** Opening SOURCE RECORDS block **

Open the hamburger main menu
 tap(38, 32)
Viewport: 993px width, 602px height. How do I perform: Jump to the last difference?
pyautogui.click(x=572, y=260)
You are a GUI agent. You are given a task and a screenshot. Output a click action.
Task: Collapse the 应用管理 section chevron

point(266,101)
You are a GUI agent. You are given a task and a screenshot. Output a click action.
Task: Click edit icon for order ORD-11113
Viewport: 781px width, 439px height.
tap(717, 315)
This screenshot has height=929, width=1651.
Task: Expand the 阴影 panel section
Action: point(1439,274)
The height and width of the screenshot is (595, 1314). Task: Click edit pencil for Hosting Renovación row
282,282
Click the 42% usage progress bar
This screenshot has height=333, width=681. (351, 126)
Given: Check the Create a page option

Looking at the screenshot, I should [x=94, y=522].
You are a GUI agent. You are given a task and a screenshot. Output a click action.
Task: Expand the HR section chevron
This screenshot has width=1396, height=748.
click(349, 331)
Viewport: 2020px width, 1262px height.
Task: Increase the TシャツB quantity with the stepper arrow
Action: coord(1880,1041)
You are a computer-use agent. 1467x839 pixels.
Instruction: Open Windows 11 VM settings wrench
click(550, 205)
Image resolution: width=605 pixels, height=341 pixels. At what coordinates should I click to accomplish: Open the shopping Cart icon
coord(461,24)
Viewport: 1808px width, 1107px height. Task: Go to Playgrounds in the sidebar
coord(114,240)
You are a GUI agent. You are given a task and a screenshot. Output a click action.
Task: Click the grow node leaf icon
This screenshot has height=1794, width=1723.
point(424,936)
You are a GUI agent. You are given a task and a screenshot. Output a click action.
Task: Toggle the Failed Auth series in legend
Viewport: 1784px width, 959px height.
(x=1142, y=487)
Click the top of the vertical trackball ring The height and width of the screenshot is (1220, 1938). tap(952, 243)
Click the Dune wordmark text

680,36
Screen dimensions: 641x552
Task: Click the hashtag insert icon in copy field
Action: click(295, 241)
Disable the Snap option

** Closing SOURCE RECORDS block **

WHAT YOU NEED TO DO:
Write every entry out again exactly.

SOLUTION TO THIS PROBLEM:
Open the hamburger main menu
 tap(38, 32)
Viewport: 993px width, 602px height. How do I perform: Jump to the last difference?
pyautogui.click(x=572, y=260)
You are a GUI agent. You are given a task and a screenshot. Output a click action.
Task: Collapse the 应用管理 section chevron

point(266,101)
You are a GUI agent. You are given a task and a screenshot. Output a click action.
Task: Click edit icon for order ORD-11113
Viewport: 781px width, 439px height.
tap(717, 315)
This screenshot has height=929, width=1651.
Task: Expand the 阴影 panel section
Action: point(1439,274)
The height and width of the screenshot is (595, 1314). Task: Click edit pencil for Hosting Renovación row
282,282
Click the 42% usage progress bar
This screenshot has height=333, width=681. (351, 126)
Given: Check the Create a page option

Looking at the screenshot, I should [x=94, y=522].
You are a GUI agent. You are given a task and a screenshot. Output a click action.
Task: Expand the HR section chevron
This screenshot has width=1396, height=748.
click(349, 331)
Viewport: 2020px width, 1262px height.
Task: Increase the TシャツB quantity with the stepper arrow
Action: coord(1880,1041)
You are a computer-use agent. 1467x839 pixels.
Instruction: Open Windows 11 VM settings wrench
click(550, 205)
Image resolution: width=605 pixels, height=341 pixels. At what coordinates should I click to accomplish: Open the shopping Cart icon
coord(461,24)
Viewport: 1808px width, 1107px height. Task: Go to Playgrounds in the sidebar
coord(114,240)
You are a GUI agent. You are given a task and a screenshot. Output a click action.
Task: Click the grow node leaf icon
This screenshot has height=1794, width=1723.
point(424,936)
You are a GUI agent. You are given a task and a screenshot. Output a click action.
Task: Toggle the Failed Auth series in legend
Viewport: 1784px width, 959px height.
(x=1142, y=487)
Click the top of the vertical trackball ring The height and width of the screenshot is (1220, 1938). tap(952, 243)
Click the Dune wordmark text

680,36
Screen dimensions: 641x552
Task: Click the hashtag insert icon in copy field
Action: click(295, 241)
Disable the Snap option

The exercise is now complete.